Tax Scams

Fraudulent phishing emails claiming to be issued by the tax office and demanding payment or notifying you of a refund, have been in existence for some years. They are still as, if not more, popular with scammers.

Such fraudulent emails can be received at any time of the year, but it is during busy periods that they become more prevalent as many people are thinking about their tax affairs.

Typically, many phishing emails are reported to the tax office and hoax websites closed down, increasing year-on-year.

The risks

  • If you are a taxpayer or have other business with the tax office, you may receive a phishing email requesting confidential information which would grant criminals access to your bank or payment card accounts
  • Alternatively, the email may include an attachment disguised as a genuine document, but which actually introduces a virus which can be used to defraud you, steal your identity, spy on you or hold you to financial ransom.

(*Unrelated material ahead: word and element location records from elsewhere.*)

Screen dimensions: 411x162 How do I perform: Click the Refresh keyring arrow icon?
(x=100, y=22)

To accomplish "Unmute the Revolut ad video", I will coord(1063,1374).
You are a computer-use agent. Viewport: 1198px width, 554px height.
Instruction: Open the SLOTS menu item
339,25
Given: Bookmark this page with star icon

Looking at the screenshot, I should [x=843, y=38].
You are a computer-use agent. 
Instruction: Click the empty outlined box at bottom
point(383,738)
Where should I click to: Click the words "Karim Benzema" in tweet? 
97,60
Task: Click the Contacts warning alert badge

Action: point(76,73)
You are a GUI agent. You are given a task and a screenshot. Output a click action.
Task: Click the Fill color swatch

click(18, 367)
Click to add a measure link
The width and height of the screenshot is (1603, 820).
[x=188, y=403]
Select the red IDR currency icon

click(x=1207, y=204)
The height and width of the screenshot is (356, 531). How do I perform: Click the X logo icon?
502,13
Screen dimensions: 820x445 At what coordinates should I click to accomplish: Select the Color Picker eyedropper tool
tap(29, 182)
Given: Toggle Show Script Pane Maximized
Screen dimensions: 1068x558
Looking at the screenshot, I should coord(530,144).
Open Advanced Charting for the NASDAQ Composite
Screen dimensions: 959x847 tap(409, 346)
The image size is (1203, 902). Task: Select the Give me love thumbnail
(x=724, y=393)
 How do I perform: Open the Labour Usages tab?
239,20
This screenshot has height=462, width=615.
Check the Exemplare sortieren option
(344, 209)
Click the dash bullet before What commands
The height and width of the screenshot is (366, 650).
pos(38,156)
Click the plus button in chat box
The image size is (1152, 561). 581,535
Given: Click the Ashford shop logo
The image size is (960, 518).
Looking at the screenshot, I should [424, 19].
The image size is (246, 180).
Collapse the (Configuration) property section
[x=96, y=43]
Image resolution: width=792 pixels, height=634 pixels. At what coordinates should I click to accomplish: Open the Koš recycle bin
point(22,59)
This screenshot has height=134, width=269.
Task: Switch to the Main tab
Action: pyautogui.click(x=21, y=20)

Another risk is that of being coaxed into using an unofficial service instead of the tax office website, of the type which normally charge elevated and often exorbitant fees for services provided free or at a lower cost by the government. These are generally known as copycat websites.

Protecting yourself

  • Remember that the tax office or other government organisations will never inform you about a tax rebate or penalty – or request personal payment information details – by email, text or social networking post.
  • Beware of emails which:
    • Have a sender’s email address which is different from the tax office or other trusted organisation’s website address.
    • Are sent from a completely different address or a free webmail address.
    • Do not use your proper name, but a non-specific greeting such as “Dear customer”, “Dear Taxpayer” or no greeting at all.
    • Incorporate a sense of urgency; for example the threat that unless you act immediately your account may be closed or you may miss a payment or refund claim deadline.
    • Request personal information such as username, password or bank details.
  • Be cautious with emails that contain attachments. If in any doubt, do not click on the attachment and delete the email, do not respond and do not forward it unless to report it to the authentic organisation.
  • Be on the lookout for copycat websites, which may well charge a high fee for a service which would be free, or at lower cost, from the official government site. These sites will cost you unnecessary money and possibly not even deliver any service at all, despite being featured prominently on Google and other search engines.